Os estudantes de História costumam ficar chocados com a forma implacável como Portugal punia os culpados de crimes políticos no Brasil Colônia. Depois de enforcado, Tiradentes, o herói da Inconfidência Mineira (1789), teve seu corpo esquartejado. Troncos e membros foram espalhados ao longo da estrada que ligava Minais Gerais ao Rio de Janeiro; e sua cabeça, espetada no alto de um posto em Vila Rica, atual Ouro Preto, foi misteriosamente roubada. Até hoje não se sabe seu paradeiro.

Na Revolta dos Alfaiates, ocorrida em Salvador em 1798, 47 suspeitos foram presos, e três deles acabaram decapitados e esquartejados. Pedaços de seus corpos foram colocados na ponta de estacas pelas ruas da capital, onde ficaram até se decompor totalmente.

Na Revolução Pernambucana de 1817, a sentença contra os revoltosos determinava que, “depois de mortos, terão cortadas as mãos e decepadas as cabeças, e se pregarão em postes (...) e os restos de seus cadáveres serão ligados às caudas de cavalos e arrastados até o cemitério”.

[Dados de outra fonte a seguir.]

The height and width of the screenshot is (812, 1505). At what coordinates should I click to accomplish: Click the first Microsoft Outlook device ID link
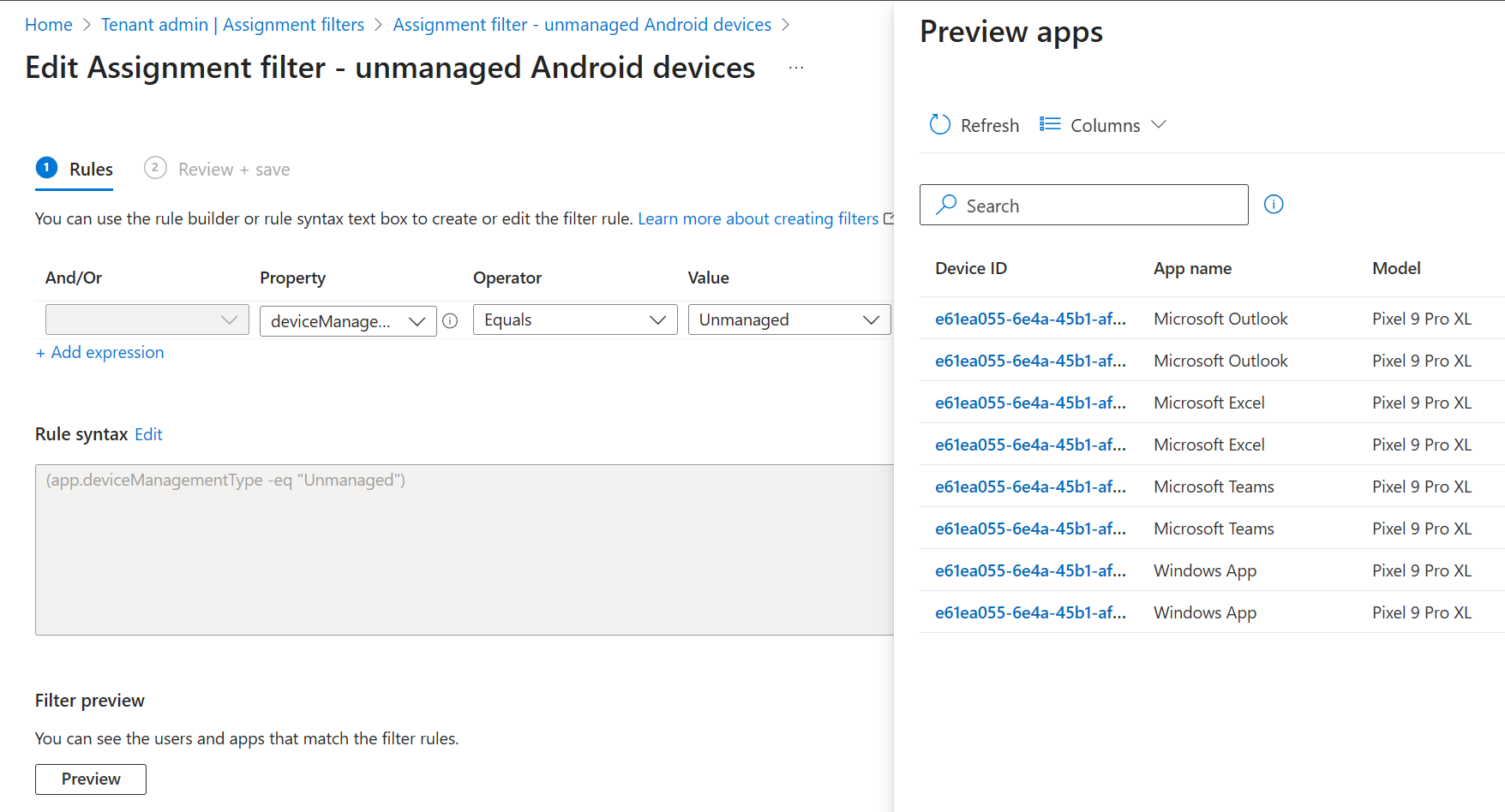point(1030,319)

O suplício judiciário, como era conhecido esse tipo de punição, tinha o objetivo de servir como exemplo. Forma radical de expiação de crimes ou faltas graves, incluía tortura com ferro em brasa, trituração dos ossos com o réu ainda vivo, esquartejamento e exposição dos corpos em praça pública e, em casos mais extremos, a queima dos cadáveres, cujas cinzas eram jogadas nos rios ou no mar. Usada em Portugal desde a Idade Média, popularizou-se na Inquisição e foi aplicada sem dó sempre que houve um bom motivo, do ponto de vista da coroa.

Um caso exemplar está num belo livro, O Último Távora, de autoria do historiador português José Norton. A obra conta a história de dom Pedro de Almeida Portugal, terceiro marquês de Alorna. É um personagem notável. Sua saga começa com a tentativa de assassinato do rei dom José I (1714-1777), em 1758, e a vingança que se abateu sobre uma das casas mais nobres de Portugal. Continua com a fuga da corte portuguesa para o Brasil, em 1807, e termina em 1812, na retirada das tropas do imperador Napoleão Bonaparte (1769-1821) da Rússia.

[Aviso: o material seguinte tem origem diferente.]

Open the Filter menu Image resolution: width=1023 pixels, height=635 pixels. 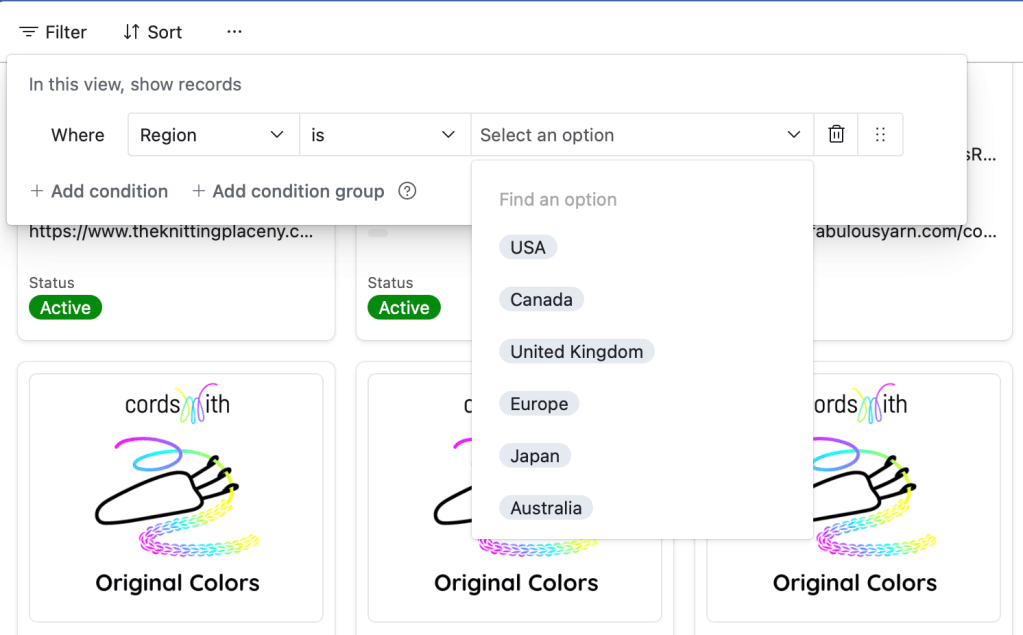(x=53, y=32)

Dom Pedro era filho de dom João de Alorna e de dona Leonor, herdeira dos marqueses de Távora, família cujas origens perdiam-se nas brumas do tempo anterior à fundação do reino de Portugal, no século 12. Tinha oito anos quando seus pais, tios e avós foram acusados de tramar o assassinato de dom José I. O episódio foi usado como pretexto por Sebastião José de Carvalho e Melo, futuro marquês de Pombal (1699-1782), para quebrar a espinha da antiga nobreza, cujos prestígio e poder rivalizavam com os do rei.

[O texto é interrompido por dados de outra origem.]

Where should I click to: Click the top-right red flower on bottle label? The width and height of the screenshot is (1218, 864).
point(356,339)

Marquês de Pombal / Crédito: Wikimedia Commons

Pombal tinha objetivo de reforçar a autoridade do estado monárquico. O poder da antiga nobreza era um obstáculo, e ele aproveitou-se do processo contra os Távora para dar uma lição a todos os demais nobres e fidalgos. Julgados e condenados de forma sumária, os Távora foram torturados até a morte na manhã de 13 de janeiro de 1759, num patíbulo erguido nas margens do rio Tejo, em Belém, Lisboa.

Ainda vivos, os marqueses, seus parentes e aliados tiveram os ossos triturados na roda, instrumento medieval de tortura. Em seguida, foram decapitados. Os corpos besuntados de alcatrão foram queimados e as cinzas, jogadas no Tejo. O nome Távora foi proibido em Portugal, seus brasões foram destruídos e os bens, leiloados.

O solo em que o sangue Távora correu durante a execução foi salgado para que nada lá pudesse crescer. Permanecendo estéril por três séculos, só algumas décadas atrás foi recuperado e transformado num jardim, nas imediações do Mosteiro dos Jerônimos.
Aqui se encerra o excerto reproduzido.